The DRIVe, despite its SE specification, retails at £22,245 (our test car’s leather trim and heated seats added £1450 to the price) making it just two or three thousand pounds more expensive than a Mondeo or Insignia.
However, it has rather less power on tap than typical rivals because of the downsized 1.6-litre turbodiesel engine. However, there are extremely competitive leasing rates currently being offered for DRIVe as well as the positive tax effect of a Co2 output of just 129g/km.
What’s it like?
This S80 is pretty pedestrian out of the traps, but once it’s rolling the 107bhp engine has a surprising amount of muscle. 80mph is a comfortable gait and the top (fifth) ratio is well judged enough to allow the car to range between 60mph and 80mph without cog swapping.

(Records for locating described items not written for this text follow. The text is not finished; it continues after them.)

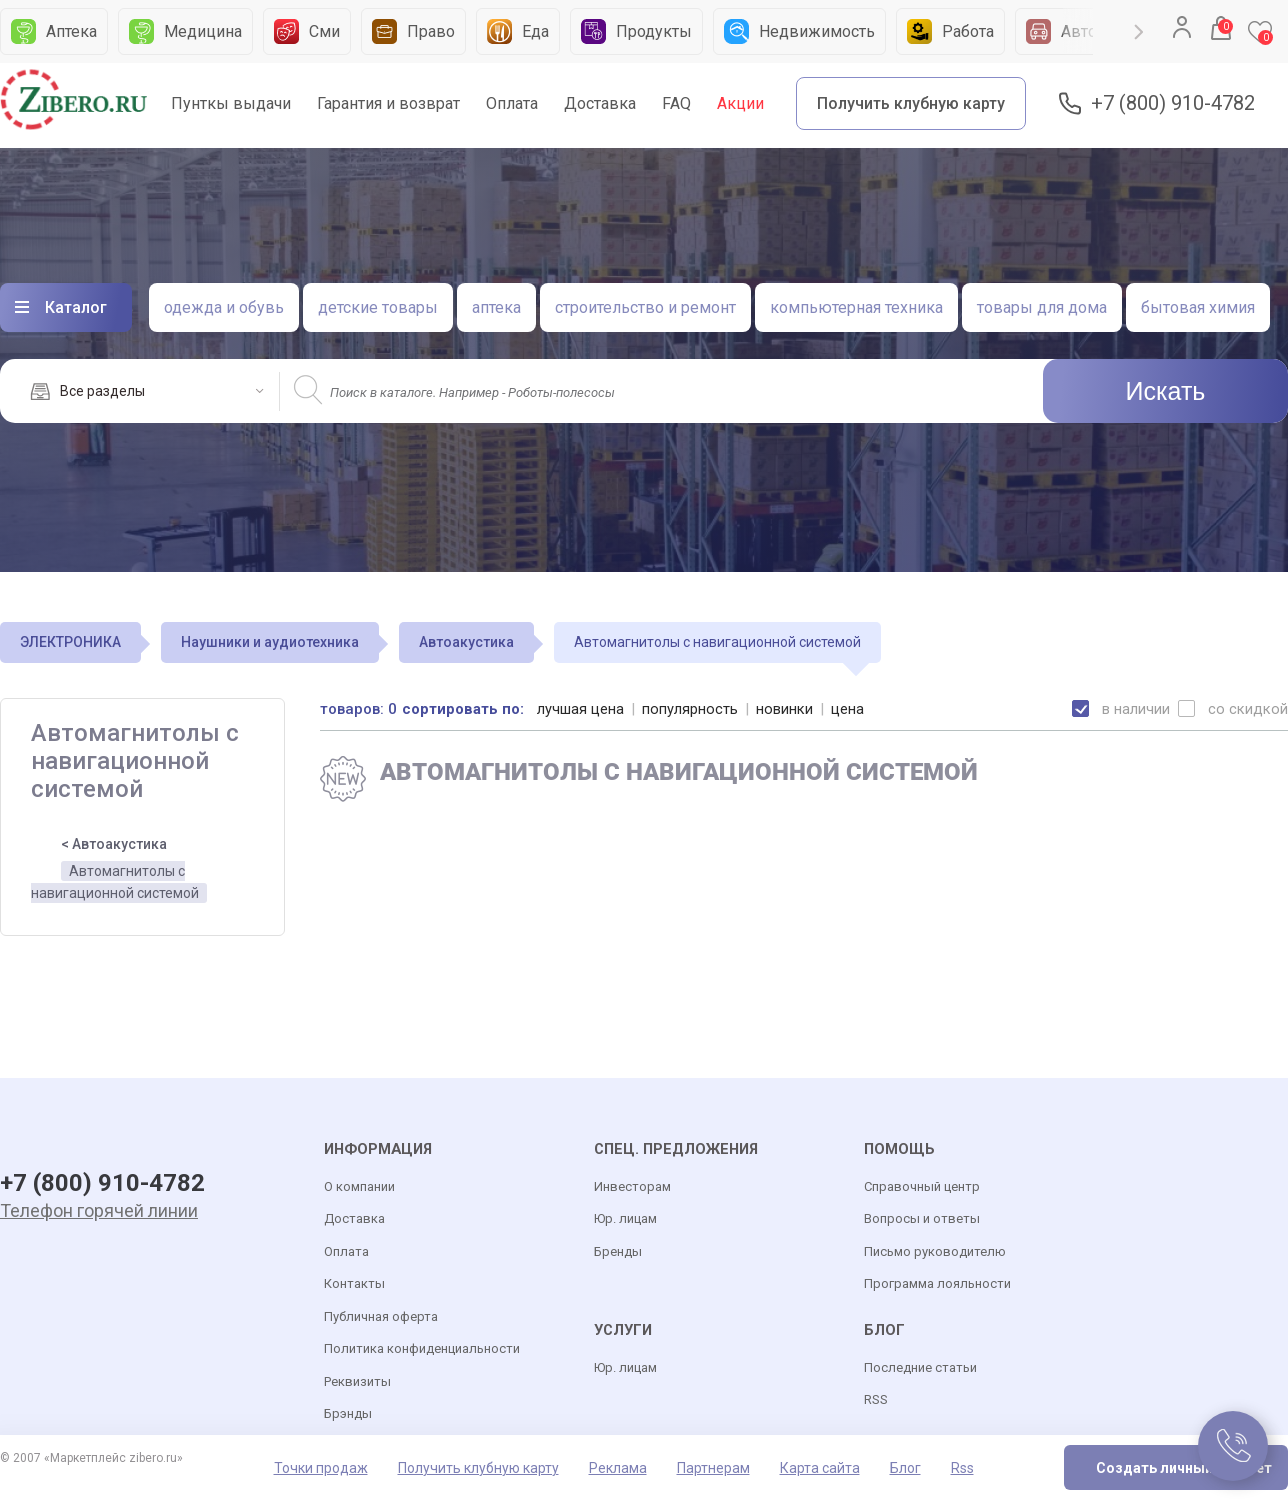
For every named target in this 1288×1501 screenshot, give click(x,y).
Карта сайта (820, 1468)
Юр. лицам (625, 1219)
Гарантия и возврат (388, 103)
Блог (905, 1468)
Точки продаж (321, 1468)
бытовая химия (1198, 307)
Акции (740, 103)
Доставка (600, 103)
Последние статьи (920, 1367)
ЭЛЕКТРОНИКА (70, 642)
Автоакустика (466, 642)
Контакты (354, 1284)
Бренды (618, 1251)
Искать (1166, 391)
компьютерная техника (856, 307)
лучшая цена (580, 709)
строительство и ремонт (645, 307)
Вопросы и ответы (922, 1219)
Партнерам (713, 1468)
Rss (962, 1468)
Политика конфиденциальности (422, 1349)
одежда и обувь (224, 307)
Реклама (618, 1468)
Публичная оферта (381, 1316)
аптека (496, 307)
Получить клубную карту (911, 103)
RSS (876, 1400)
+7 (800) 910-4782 (1173, 103)
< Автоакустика (114, 844)
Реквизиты (357, 1381)
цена (847, 709)
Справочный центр (922, 1186)
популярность (690, 709)
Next (1139, 32)
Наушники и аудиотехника (270, 642)
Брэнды (348, 1414)
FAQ (676, 103)
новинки (784, 709)
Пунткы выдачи (231, 103)
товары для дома (1042, 307)
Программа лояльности (937, 1284)
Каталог (76, 307)
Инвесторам (632, 1186)
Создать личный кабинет (1184, 1468)
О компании (359, 1186)
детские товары (378, 307)
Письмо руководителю (935, 1251)
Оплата (512, 103)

Other impressive aspects were the slick ‘box and smooth clutch action, engine and cabin refinement, impressive standard-issue stereo and climate control and the promise of a trans-continental range. Even with the trip computer showing 40.5mpg it predicted a range of 710 miles.
Although on a good stretch of motorway, it can be impressively refined settled, the majority of the time (in the UK at least) the DRIVe is constantly reacting to the road surface.

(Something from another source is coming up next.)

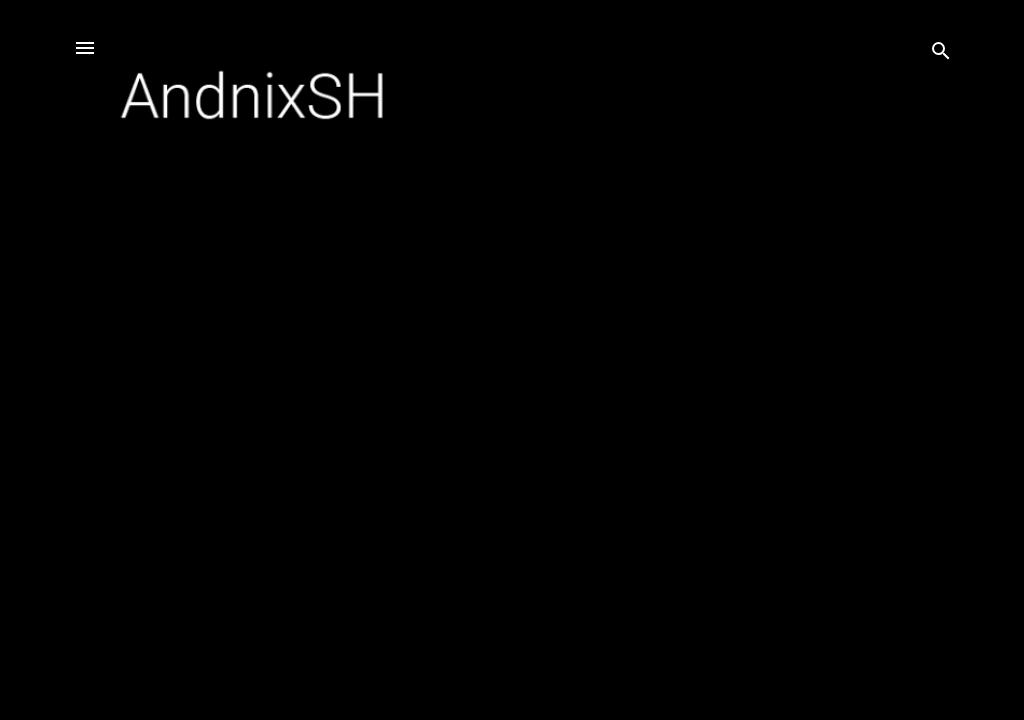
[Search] (941, 54)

It gently hops and skips and thumps over even reasonable surfaces. There’s a constant, if moderate, background of agitation and in the hammering motorway rain the car occasional felt as if it needed to be coaxed into running straight and true. Much of the time, these reactions are irritating rather than catastrophic, but they are fundamentally at odds with the S80’s executive demeanor.
However, it’s the steering response in more demanding conditions that undermines this S80. On the fast sweeper from the M3 to M25, the (lightish) steering lost a most of its feel as the lock went on.
On the usually fast M25 to M23 slip road, however, I had to back right off as the steering almost completely lost contact with reality and I ended with no sense of how the car was pulling itself around the sweeping bend.
Should I buy one?
At the beginning of the year, I drove a version of the revised S80 on sports suspension and found it a notable improvement. This particular model, however, remains adrift of the chassis standards set by most mass-market business class cars.
It’s a pity, considering its potential as executive car that’s within the grasp of business drivers.